▸ **Exercise directions**:
Copy these lines word for word, keeping every character as it appears.

— Start of Exercise material —

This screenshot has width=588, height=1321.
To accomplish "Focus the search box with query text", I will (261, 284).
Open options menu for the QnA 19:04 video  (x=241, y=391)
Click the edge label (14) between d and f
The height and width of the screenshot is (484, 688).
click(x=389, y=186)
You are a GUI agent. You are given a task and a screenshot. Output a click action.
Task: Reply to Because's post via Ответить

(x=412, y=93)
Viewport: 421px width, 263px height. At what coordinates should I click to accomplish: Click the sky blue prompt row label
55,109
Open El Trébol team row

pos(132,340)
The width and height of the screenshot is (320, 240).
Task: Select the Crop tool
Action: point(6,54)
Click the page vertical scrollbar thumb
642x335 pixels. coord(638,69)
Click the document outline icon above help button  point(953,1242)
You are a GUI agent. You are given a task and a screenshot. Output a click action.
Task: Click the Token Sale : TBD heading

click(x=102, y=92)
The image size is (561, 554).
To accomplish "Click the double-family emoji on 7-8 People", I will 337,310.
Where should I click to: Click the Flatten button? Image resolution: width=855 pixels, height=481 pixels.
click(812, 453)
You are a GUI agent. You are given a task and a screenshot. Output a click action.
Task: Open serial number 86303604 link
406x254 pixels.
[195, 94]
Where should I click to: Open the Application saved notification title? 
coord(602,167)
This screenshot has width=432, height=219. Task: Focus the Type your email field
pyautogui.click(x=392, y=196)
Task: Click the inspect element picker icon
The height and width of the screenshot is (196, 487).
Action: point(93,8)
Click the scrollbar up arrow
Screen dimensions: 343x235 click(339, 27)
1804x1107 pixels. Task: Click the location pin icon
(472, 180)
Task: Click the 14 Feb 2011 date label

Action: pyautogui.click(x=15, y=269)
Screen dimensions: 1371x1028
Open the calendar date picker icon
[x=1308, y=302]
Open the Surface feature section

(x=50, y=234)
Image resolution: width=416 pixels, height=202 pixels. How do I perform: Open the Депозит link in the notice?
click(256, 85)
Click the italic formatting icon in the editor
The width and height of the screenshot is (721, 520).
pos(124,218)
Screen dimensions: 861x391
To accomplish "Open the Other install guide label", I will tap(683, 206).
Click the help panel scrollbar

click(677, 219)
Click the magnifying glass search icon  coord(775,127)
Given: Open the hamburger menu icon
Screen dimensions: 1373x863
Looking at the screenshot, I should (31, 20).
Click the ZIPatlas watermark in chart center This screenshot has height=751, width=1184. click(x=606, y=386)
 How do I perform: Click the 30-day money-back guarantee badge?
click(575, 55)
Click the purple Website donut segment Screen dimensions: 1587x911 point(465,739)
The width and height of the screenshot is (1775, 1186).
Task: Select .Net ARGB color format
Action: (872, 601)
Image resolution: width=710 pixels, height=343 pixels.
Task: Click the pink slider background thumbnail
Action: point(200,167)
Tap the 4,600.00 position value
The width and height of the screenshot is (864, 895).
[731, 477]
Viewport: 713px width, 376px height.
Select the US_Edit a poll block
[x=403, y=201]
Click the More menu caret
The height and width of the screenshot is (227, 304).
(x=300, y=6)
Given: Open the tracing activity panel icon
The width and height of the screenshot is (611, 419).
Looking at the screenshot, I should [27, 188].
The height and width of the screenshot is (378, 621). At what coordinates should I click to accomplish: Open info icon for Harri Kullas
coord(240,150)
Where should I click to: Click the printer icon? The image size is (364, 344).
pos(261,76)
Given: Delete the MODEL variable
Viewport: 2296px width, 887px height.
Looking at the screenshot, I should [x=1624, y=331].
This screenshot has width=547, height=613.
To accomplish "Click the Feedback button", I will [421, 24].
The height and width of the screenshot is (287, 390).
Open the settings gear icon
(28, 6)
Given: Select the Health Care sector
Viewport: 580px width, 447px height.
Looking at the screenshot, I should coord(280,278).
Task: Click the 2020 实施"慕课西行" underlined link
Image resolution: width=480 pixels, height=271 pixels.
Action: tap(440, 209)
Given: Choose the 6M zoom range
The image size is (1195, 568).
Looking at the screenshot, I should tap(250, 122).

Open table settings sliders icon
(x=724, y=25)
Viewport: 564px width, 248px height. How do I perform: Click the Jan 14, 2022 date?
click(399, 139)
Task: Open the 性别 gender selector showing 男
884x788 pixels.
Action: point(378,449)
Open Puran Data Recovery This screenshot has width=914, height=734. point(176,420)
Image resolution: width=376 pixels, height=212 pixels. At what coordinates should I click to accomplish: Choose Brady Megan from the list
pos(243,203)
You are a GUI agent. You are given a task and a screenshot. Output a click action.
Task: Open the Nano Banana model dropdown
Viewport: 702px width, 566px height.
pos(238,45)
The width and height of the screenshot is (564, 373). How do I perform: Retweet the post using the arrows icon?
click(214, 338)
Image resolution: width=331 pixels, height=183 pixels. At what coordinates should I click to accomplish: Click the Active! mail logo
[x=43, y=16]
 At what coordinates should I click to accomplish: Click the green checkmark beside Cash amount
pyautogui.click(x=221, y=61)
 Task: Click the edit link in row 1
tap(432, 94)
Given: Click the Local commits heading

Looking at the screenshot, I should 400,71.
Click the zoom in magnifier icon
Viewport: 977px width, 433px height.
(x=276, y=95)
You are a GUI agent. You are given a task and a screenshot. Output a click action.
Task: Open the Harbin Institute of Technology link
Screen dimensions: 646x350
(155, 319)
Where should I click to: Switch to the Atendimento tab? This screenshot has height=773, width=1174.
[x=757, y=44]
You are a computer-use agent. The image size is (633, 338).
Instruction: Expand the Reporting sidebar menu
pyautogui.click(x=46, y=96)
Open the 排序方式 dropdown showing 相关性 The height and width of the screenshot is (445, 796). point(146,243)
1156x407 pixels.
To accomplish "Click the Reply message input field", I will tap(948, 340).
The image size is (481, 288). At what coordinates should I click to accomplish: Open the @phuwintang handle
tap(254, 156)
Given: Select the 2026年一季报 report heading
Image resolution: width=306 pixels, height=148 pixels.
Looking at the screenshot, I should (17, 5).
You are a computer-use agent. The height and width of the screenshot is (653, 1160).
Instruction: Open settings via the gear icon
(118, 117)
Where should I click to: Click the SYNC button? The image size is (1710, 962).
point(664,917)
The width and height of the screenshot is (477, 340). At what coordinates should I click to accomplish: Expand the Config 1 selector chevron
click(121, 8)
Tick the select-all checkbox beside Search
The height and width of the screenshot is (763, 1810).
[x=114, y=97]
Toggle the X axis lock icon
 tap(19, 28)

— End of Exercise material —

▸ **Output of the exercise**:
This screenshot has width=588, height=1321.
To accomplish "Focus the search box with query text", I will (261, 284).
Open options menu for the QnA 19:04 video  (x=241, y=391)
Click the edge label (14) between d and f
The height and width of the screenshot is (484, 688).
click(x=389, y=186)
You are a GUI agent. You are given a task and a screenshot. Output a click action.
Task: Reply to Because's post via Ответить

(x=412, y=93)
Viewport: 421px width, 263px height. At what coordinates should I click to accomplish: Click the sky blue prompt row label
55,109
Open El Trébol team row

pos(132,340)
The width and height of the screenshot is (320, 240).
Task: Select the Crop tool
Action: point(6,54)
Click the page vertical scrollbar thumb
642x335 pixels. coord(638,69)
Click the document outline icon above help button  point(953,1242)
You are a GUI agent. You are given a task and a screenshot. Output a click action.
Task: Click the Token Sale : TBD heading

click(x=102, y=92)
The image size is (561, 554).
To accomplish "Click the double-family emoji on 7-8 People", I will 337,310.
Where should I click to: Click the Flatten button? Image resolution: width=855 pixels, height=481 pixels.
click(812, 453)
You are a GUI agent. You are given a task and a screenshot. Output a click action.
Task: Open serial number 86303604 link
406x254 pixels.
[195, 94]
Where should I click to: Open the Application saved notification title? 
coord(602,167)
This screenshot has width=432, height=219. Task: Focus the Type your email field
pyautogui.click(x=392, y=196)
Task: Click the inspect element picker icon
The height and width of the screenshot is (196, 487).
Action: point(93,8)
Click the scrollbar up arrow
Screen dimensions: 343x235 click(339, 27)
1804x1107 pixels. Task: Click the location pin icon
(472, 180)
Task: Click the 14 Feb 2011 date label

Action: pyautogui.click(x=15, y=269)
Screen dimensions: 1371x1028
Open the calendar date picker icon
[x=1308, y=302]
Open the Surface feature section

(x=50, y=234)
Image resolution: width=416 pixels, height=202 pixels. How do I perform: Open the Депозит link in the notice?
click(256, 85)
Click the italic formatting icon in the editor
The width and height of the screenshot is (721, 520).
pos(124,218)
Screen dimensions: 861x391
To accomplish "Open the Other install guide label", I will tap(683, 206).
Click the help panel scrollbar

click(677, 219)
Click the magnifying glass search icon  coord(775,127)
Given: Open the hamburger menu icon
Screen dimensions: 1373x863
Looking at the screenshot, I should (31, 20).
Click the ZIPatlas watermark in chart center This screenshot has height=751, width=1184. click(x=606, y=386)
 How do I perform: Click the 30-day money-back guarantee badge?
click(575, 55)
Click the purple Website donut segment Screen dimensions: 1587x911 point(465,739)
The width and height of the screenshot is (1775, 1186).
Task: Select .Net ARGB color format
Action: (872, 601)
Image resolution: width=710 pixels, height=343 pixels.
Task: Click the pink slider background thumbnail
Action: point(200,167)
Tap the 4,600.00 position value
The width and height of the screenshot is (864, 895).
[731, 477]
Viewport: 713px width, 376px height.
Select the US_Edit a poll block
[x=403, y=201]
Click the More menu caret
The height and width of the screenshot is (227, 304).
(x=300, y=6)
Given: Open the tracing activity panel icon
The width and height of the screenshot is (611, 419).
Looking at the screenshot, I should [27, 188].
The height and width of the screenshot is (378, 621). At what coordinates should I click to accomplish: Open info icon for Harri Kullas
coord(240,150)
Where should I click to: Click the printer icon? The image size is (364, 344).
pos(261,76)
Given: Delete the MODEL variable
Viewport: 2296px width, 887px height.
Looking at the screenshot, I should [x=1624, y=331].
This screenshot has width=547, height=613.
To accomplish "Click the Feedback button", I will [421, 24].
The height and width of the screenshot is (287, 390).
Open the settings gear icon
(28, 6)
Given: Select the Health Care sector
Viewport: 580px width, 447px height.
Looking at the screenshot, I should coord(280,278).
Task: Click the 2020 实施"慕课西行" underlined link
Image resolution: width=480 pixels, height=271 pixels.
Action: tap(440, 209)
Given: Choose the 6M zoom range
The image size is (1195, 568).
Looking at the screenshot, I should tap(250, 122).

Open table settings sliders icon
(x=724, y=25)
Viewport: 564px width, 248px height. How do I perform: Click the Jan 14, 2022 date?
click(399, 139)
Task: Open the 性别 gender selector showing 男
884x788 pixels.
Action: point(378,449)
Open Puran Data Recovery This screenshot has width=914, height=734. point(176,420)
Image resolution: width=376 pixels, height=212 pixels. At what coordinates should I click to accomplish: Choose Brady Megan from the list
pos(243,203)
You are a GUI agent. You are given a task and a screenshot. Output a click action.
Task: Open the Nano Banana model dropdown
Viewport: 702px width, 566px height.
pos(238,45)
The width and height of the screenshot is (564, 373). How do I perform: Retweet the post using the arrows icon?
click(214, 338)
Image resolution: width=331 pixels, height=183 pixels. At what coordinates should I click to accomplish: Click the Active! mail logo
[x=43, y=16]
 At what coordinates should I click to accomplish: Click the green checkmark beside Cash amount
pyautogui.click(x=221, y=61)
 Task: Click the edit link in row 1
tap(432, 94)
Given: Click the Local commits heading

Looking at the screenshot, I should 400,71.
Click the zoom in magnifier icon
Viewport: 977px width, 433px height.
(x=276, y=95)
You are a GUI agent. You are given a task and a screenshot. Output a click action.
Task: Open the Harbin Institute of Technology link
Screen dimensions: 646x350
(155, 319)
Where should I click to: Switch to the Atendimento tab? This screenshot has height=773, width=1174.
[x=757, y=44]
You are a computer-use agent. The image size is (633, 338).
Instruction: Expand the Reporting sidebar menu
pyautogui.click(x=46, y=96)
Open the 排序方式 dropdown showing 相关性 The height and width of the screenshot is (445, 796). point(146,243)
1156x407 pixels.
To accomplish "Click the Reply message input field", I will tap(948, 340).
The image size is (481, 288). At what coordinates should I click to accomplish: Open the @phuwintang handle
tap(254, 156)
Given: Select the 2026年一季报 report heading
Image resolution: width=306 pixels, height=148 pixels.
Looking at the screenshot, I should (17, 5).
You are a computer-use agent. The height and width of the screenshot is (653, 1160).
Instruction: Open settings via the gear icon
(118, 117)
Where should I click to: Click the SYNC button? The image size is (1710, 962).
point(664,917)
The width and height of the screenshot is (477, 340). At what coordinates should I click to accomplish: Expand the Config 1 selector chevron
click(121, 8)
Tick the select-all checkbox beside Search
The height and width of the screenshot is (763, 1810).
[x=114, y=97]
Toggle the X axis lock icon
 tap(19, 28)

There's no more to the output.